Urea is a vital nitrogen-based fertilizer, traditionally produced through energy-intensive processes that consume significant resources and emit substantial CO2. The electrochemical coreduction of CO2 and NO3 -/NO2 - offers a sustainable alternative, but efficient catalysts are needed to drive this reaction. In this study, density functional theory calculations combined with a constant electrode potential model were employed to investigate the initial C-N bond formation in urea synthesis via the coreduction of CO2 and NO3 -. The reaction was driven by a CuN4 moiety embedded in graphene (gCuN 4 ), a single-atom catalyst (SAC). Despite the common belief that SACs have a limited ability to facilitate C-N coupling due to the lack of adjacent active sites, our findings show that gCuN 4 can efficiently promote this reaction via coupling of surface-bound *N1 intermediates, generated from NO3 - reduction, with CO2 through the Eley-Rideal mechanism. The calculated free energy barriers are near zero at the experimentally relevant potential of U = -1.0 VSHE. The facile C-N coupling kinetics are retained when Cu is replaced with other first-row transition metals. Surprisingly, the electron dynamics analysis revealed that in most C-N coupling reactions, one of the two electrons forming the C-N bond originates from the graphene support, underscoring its critical role.
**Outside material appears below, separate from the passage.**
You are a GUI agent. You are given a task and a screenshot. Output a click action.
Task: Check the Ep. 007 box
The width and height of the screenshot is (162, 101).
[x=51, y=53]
Additionally, the high reactivity may be due to the use of high-energy electrons from the graphene support and/or nitrogen in the *N1 intermediates rather than relying on the inert Cu-N bond electrons to form C-N bonds. Strategies to enhance C-N bond formation as well as methods to preserve the highly active single-atom state are discussed. These insights will contribute to the development of efficient and durable catalysts for sustainable urea synthesis.